Monitoring your Hyperscience Platform effectively is critical for identifying and addressing issues promptly. This article provides instructions for monitoring the system, focusing on resource utilization, job failures, and workflow processing. For more information, contact your Hyperscience representative or Hyperscience Support.
Standard Monitoring
To ensure the stability and performance of your VM hosting the Hyperscience application, monitor the following resources:
Ram
The application uses up to 95% of available RAM when processing submissions.
Recommendation
Set alerts if RAM usage exceeds 95%.
Storage
Monitor all types of storage:
Local Storage: Independently monitor all volumes.
Networked File Storage (NFS): Verify that NFS is mounted correctly and accessible from all VMs.
Database Storage: Track DB storage usage.
Recommendation
Set alerts if any storage exceeds 95% usage.
CPU
Hyperscience maximizes CPU utilization during submission processing.
CPU Metrics
100% CPU usage over extended periods does not necessarily indicate an issue. Use CPU metrics for debugging rather than alerting.
Health Check API
Periodically check the health of the application using the Health Check API.

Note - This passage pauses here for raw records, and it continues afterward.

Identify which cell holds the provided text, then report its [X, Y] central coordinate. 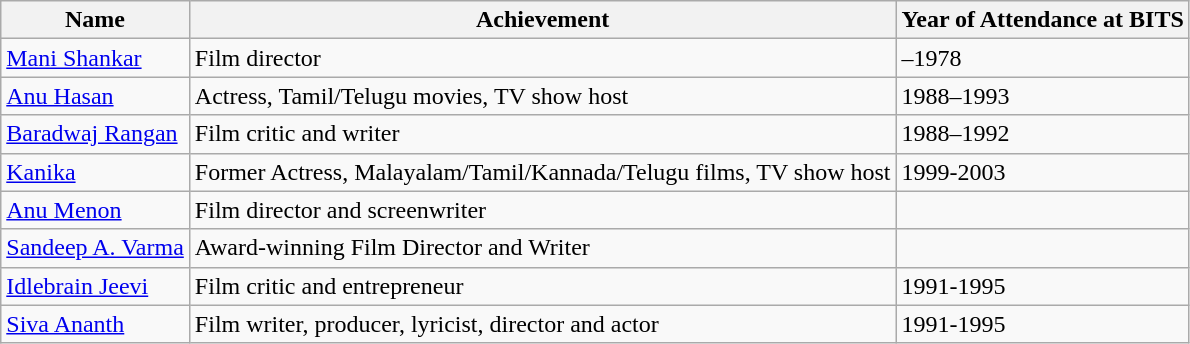
Anu Hasan [96, 96]
Award-winning Film Director and Writer [542, 248]
Sandeep A. Varma [96, 248]
Kanika [96, 172]
1999-2003 [1042, 172]
Baradwaj Rangan [96, 134]
–1978 [1042, 58]
Siva Ananth [96, 324]
Idlebrain Jeevi [96, 286]
Film critic and writer [542, 134]
Name [96, 20]
Former Actress, Malayalam/Tamil/Kannada/Telugu films, TV show host [542, 172]
Film director [542, 58]
Film critic and entrepreneur [542, 286]
1988–1992 [1042, 134]
Year of Attendance at BITS [1042, 20]
Film writer, producer, lyricist, director and actor [542, 324]
Mani Shankar [96, 58]
1988–1993 [1042, 96]
Achievement [542, 20]
Actress, Tamil/Telugu movies, TV show host [542, 96]
Film director and screenwriter [542, 210]
Anu Menon [96, 210]
Provide the [x, y] coordinate of the cell's center where the given text is located.  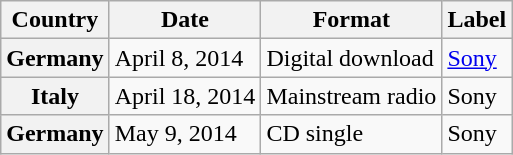
Format [352, 20]
CD single [352, 134]
Label [477, 20]
Italy [55, 96]
April 18, 2014 [185, 96]
Mainstream radio [352, 96]
Date [185, 20]
Country [55, 20]
Digital download [352, 58]
May 9, 2014 [185, 134]
April 8, 2014 [185, 58]
Scan for the cell matching the given text and deliver its (x, y) coordinate at center. 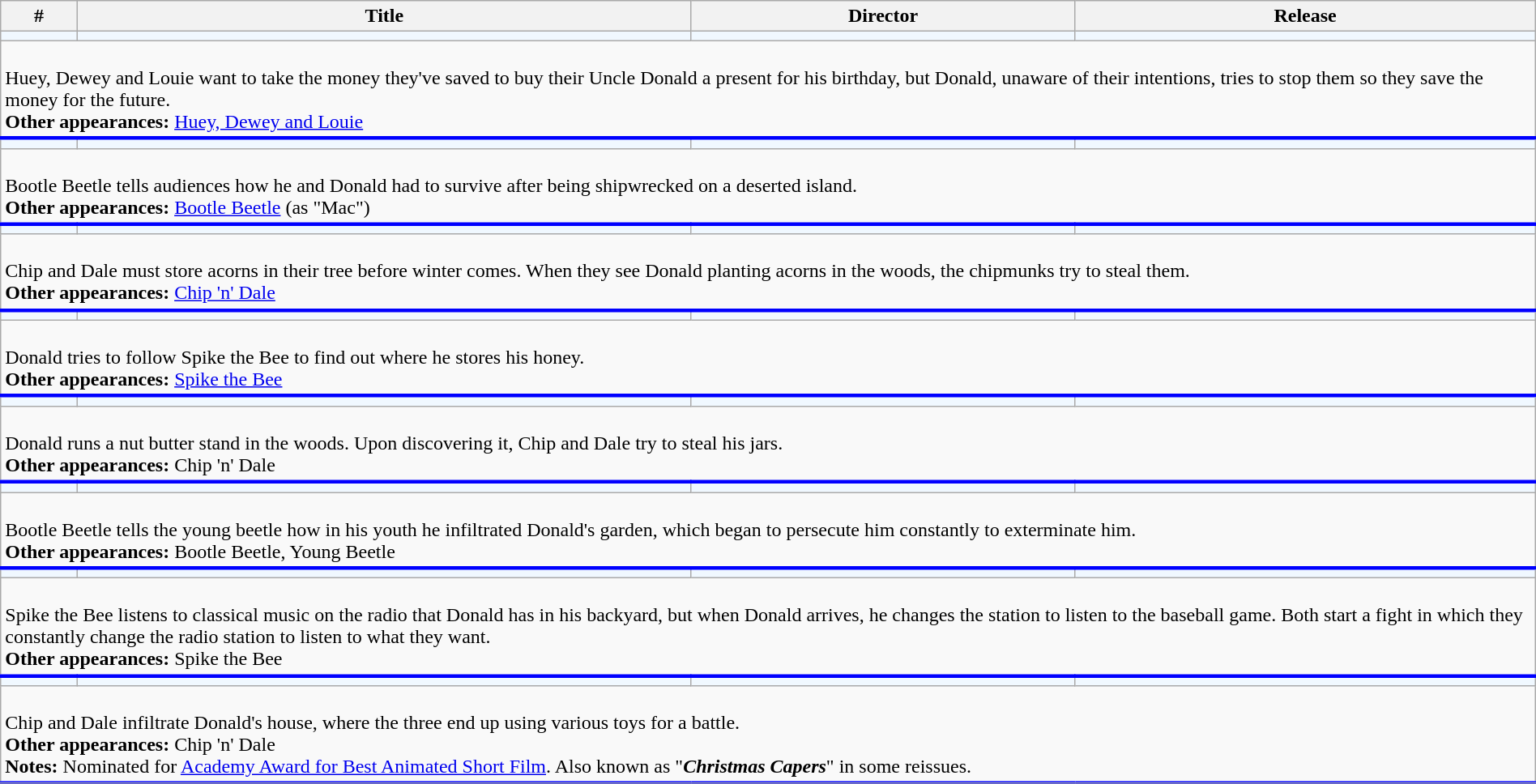
Director (883, 16)
Title (384, 16)
Donald tries to follow Spike the Bee to find out where he stores his honey.Other appearances: Spike the Bee (768, 358)
Donald runs a nut butter stand in the woods. Upon discovering it, Chip and Dale try to steal his jars.Other appearances: Chip 'n' Dale (768, 444)
Release (1305, 16)
# (39, 16)
Detect which cell encompasses the target text, then output its (X, Y) center coordinate. 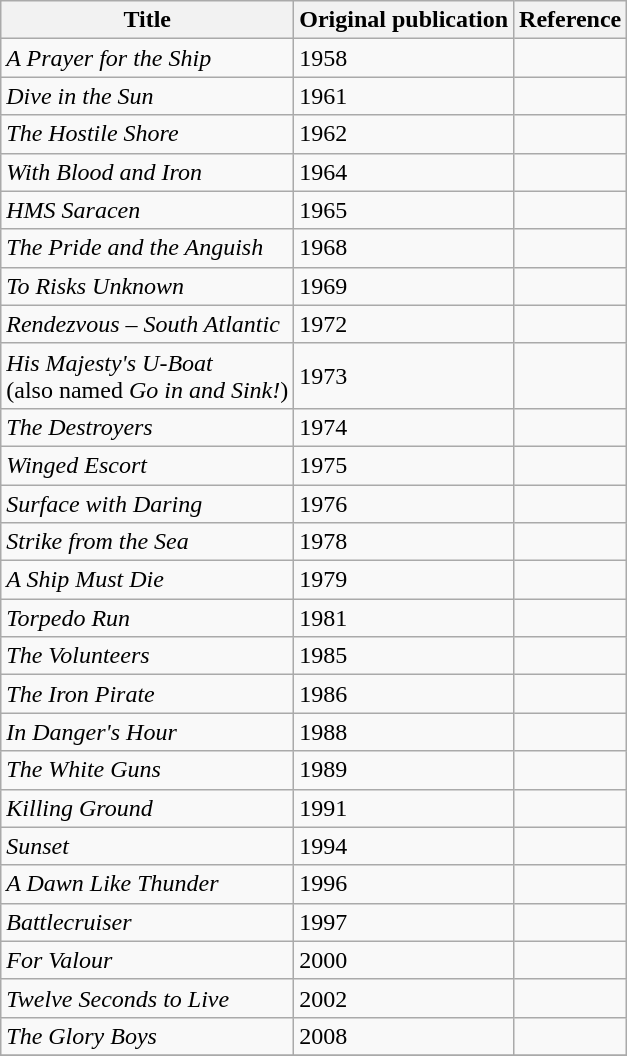
HMS Saracen (148, 210)
For Valour (148, 960)
1958 (404, 58)
1975 (404, 465)
1974 (404, 427)
A Prayer for the Ship (148, 58)
2002 (404, 998)
Torpedo Run (148, 618)
1968 (404, 248)
The Hostile Shore (148, 134)
1986 (404, 694)
The Volunteers (148, 656)
Dive in the Sun (148, 96)
Strike from the Sea (148, 542)
1965 (404, 210)
1996 (404, 884)
Sunset (148, 846)
Battlecruiser (148, 922)
1976 (404, 503)
1997 (404, 922)
Rendezvous – South Atlantic (148, 324)
Twelve Seconds to Live (148, 998)
1981 (404, 618)
A Ship Must Die (148, 580)
1972 (404, 324)
1994 (404, 846)
1973 (404, 376)
Title (148, 20)
The Glory Boys (148, 1036)
1964 (404, 172)
Winged Escort (148, 465)
His Majesty's U-Boat (also named Go in and Sink!) (148, 376)
1985 (404, 656)
Original publication (404, 20)
Surface with Daring (148, 503)
2000 (404, 960)
1978 (404, 542)
The White Guns (148, 770)
1989 (404, 770)
The Destroyers (148, 427)
Killing Ground (148, 808)
To Risks Unknown (148, 286)
The Pride and the Anguish (148, 248)
1991 (404, 808)
1969 (404, 286)
The Iron Pirate (148, 694)
1988 (404, 732)
With Blood and Iron (148, 172)
In Danger's Hour (148, 732)
1961 (404, 96)
Reference (570, 20)
1962 (404, 134)
A Dawn Like Thunder (148, 884)
2008 (404, 1036)
1979 (404, 580)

Impact: If an issue is detected, processing on the affected host will pause until resolved. Other hosts will remain unaffected.
Application-specific monitoring
Hyperscience processes submissions asynchronously through background jobs. Failures may occasionally occur, requiring monitoring and manual intervention.
Monitoring failures
Monitor for log entries indicating job or flow failures:
Job failures:
Set up alerts for the following log messages:
WORKER_FAIL
WORKER_JOB_FAIL
These indicate job failures requiring manual intervention.
Flow failures:
Most halted submissions now produce a log line containing
Workflow failed
.
Recommendation
Monitor this logline to detect issues early.
Actions for handling failures
When failures are detected, follow these steps to resolve them:
Handle halted jobs
Go to the list of halted jobs:
<application_URL>/administration/jobs?state=HALTED
Review halted jobs and address the issue causing the failure.
Handle failed flows
Go to the list of failed flows:
<application_URL>/administration/flows?state=FAILED
Use the Actions drop-down menu to select Retry failed flows runs in filter after addressing the root cause.
Gather failure details
For jobs:
In the list of halted jobs, use the job’s menu to view more details (View Jobs), and review the State Description field for insights into the issue.
Include relevant information when reaching out to Hyperscience Support for assistance.
Best practices
Configure log triggers for:
WORKER_FAIL
WORKER_JOB_FAIL
Workflow failed
Monitor for container restarts, as they may indicate underlying system issues.
Ensure sufficient resources (RAM, storage, etc.) are allocated to avoid preventable failures.
Regularly review and retry failed jobs and flows via the provided URLs.